NASA has denied a claim in a Russian publication that one of its astronauts, Serena Maria Auñón-Chancellor, might have suffered a mental breakdown while aboard the International Space Station (ISS) and drilled a hole in a Soyuz spacecraft in order to get back to Earth earlier than planned.
“NASA astronauts, including Serena Aunon-Chancellor, are extremely well-respected, serve their country and make invaluable contributions to the agency. We stand behind Serena and her professional conduct. We do not believe there is any credibility to these accusations,” tweeted Kathy Lueders, NASA Associate Administrator for Human Exploration.
A story published by the state news agency TASS claimed that Auñón-Chancellor could have drilled a hole in the orbital module of the Soyuz MS-09 transport in 2018. The article said she could have suffered a mental breakdown after being diagnosed with deep vein thrombosis, which is a blood clot that could become life threatening if not treated properly.
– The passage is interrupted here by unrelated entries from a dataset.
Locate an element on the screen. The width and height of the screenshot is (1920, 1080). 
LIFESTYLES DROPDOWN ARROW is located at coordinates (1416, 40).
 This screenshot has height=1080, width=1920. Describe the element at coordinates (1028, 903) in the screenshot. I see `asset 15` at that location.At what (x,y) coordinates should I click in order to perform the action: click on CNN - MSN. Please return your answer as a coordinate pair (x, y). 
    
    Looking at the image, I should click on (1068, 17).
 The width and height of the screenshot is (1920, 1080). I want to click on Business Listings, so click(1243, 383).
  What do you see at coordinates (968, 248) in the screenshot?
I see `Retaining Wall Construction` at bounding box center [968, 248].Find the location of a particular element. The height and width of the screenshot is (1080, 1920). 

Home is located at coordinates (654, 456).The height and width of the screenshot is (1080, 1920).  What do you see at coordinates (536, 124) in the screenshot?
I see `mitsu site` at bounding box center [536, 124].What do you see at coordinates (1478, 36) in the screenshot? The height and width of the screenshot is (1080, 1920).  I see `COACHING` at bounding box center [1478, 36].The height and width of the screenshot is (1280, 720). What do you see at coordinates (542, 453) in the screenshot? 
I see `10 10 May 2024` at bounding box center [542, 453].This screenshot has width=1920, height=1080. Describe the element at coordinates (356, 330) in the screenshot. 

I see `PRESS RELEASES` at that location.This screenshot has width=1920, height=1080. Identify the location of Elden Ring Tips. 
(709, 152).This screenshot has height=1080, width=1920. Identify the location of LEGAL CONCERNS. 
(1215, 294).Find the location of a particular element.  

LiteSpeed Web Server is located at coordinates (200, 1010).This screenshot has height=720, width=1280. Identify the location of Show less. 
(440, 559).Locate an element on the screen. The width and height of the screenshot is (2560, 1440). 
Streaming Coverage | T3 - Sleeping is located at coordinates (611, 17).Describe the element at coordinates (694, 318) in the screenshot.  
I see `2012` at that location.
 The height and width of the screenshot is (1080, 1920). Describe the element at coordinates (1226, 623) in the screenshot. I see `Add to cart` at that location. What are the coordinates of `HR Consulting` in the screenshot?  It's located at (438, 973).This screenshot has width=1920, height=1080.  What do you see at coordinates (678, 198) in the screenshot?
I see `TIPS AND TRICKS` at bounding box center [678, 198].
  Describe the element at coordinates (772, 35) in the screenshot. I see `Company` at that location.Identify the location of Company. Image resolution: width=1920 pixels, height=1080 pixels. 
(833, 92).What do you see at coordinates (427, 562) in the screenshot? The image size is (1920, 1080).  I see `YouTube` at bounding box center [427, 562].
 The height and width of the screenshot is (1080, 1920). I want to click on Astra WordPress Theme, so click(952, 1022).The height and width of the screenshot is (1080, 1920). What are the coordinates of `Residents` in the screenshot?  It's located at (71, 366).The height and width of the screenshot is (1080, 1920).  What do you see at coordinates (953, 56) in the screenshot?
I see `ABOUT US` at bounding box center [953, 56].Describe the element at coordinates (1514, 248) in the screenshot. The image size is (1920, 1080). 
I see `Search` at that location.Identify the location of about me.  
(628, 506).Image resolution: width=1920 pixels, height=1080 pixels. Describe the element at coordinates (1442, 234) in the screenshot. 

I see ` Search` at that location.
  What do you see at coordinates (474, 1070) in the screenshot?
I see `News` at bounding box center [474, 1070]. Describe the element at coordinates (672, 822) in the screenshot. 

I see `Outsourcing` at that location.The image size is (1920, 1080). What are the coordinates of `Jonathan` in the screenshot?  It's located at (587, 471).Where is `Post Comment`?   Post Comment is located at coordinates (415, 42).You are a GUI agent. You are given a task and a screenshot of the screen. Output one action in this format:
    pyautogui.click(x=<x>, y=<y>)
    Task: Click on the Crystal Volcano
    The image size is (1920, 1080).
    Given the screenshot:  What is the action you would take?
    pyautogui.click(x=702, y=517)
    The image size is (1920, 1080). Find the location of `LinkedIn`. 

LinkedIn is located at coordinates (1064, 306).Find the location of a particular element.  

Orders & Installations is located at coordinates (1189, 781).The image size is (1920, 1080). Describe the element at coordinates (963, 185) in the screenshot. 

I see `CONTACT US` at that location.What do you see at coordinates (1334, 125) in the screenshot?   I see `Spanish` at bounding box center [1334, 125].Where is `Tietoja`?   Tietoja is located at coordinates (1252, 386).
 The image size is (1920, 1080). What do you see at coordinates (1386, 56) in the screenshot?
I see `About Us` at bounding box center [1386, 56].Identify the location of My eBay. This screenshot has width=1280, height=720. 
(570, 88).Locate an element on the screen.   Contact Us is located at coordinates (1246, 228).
Below is a Google Translate excerpt from the original Russian language story:
“And this could provoke an acute psychological crisis,” which could lead to attempts in various ways to speed up her return to the planet, my anonymous interlocutor believes. Secondly, for some reason incomprehensible to Roscosmos, the video camera at the junction of the Russian and American segments did not work at that time. Thirdly, the Americans refused to pass the polygraph, unlike the Russian cosmonauts. Fourthly, the Russian Federation did not get the opportunity to examine the tools and drills that are on the ISS for the presence of the remains of metal shavings from the hull of the household compartment of our ship.
Finally, fifth: of the eight holes, only one was through – the rest were drilled as if with bounces of the drill, which rather speaks of drilling precisely in zero gravity conditions without the necessary support. One hole was generally made in the frame (the transverse rib of the ship’s hull), that is, drilled by someone who had not been trained in the construction of the Soyuz MS spacecraft.
ISS crew members were able to seal the mysterious hole, which did not pose a threat to the space station and its occupants. The hole was in the Soyuz spacecraft’s orbital module, which is separate from the crew module that cosmonauts and astronauts use to return to Earth.
Roscosmos has not released the results of its investigation into the strange incident.
The accusation was made in the middle of a long article rebutting American complaints about the quality of Russia’s space program. The most recent incident occurred when the newly arrived Nauka module spun the space 540 degrees throough unplanned firing of its thrusters.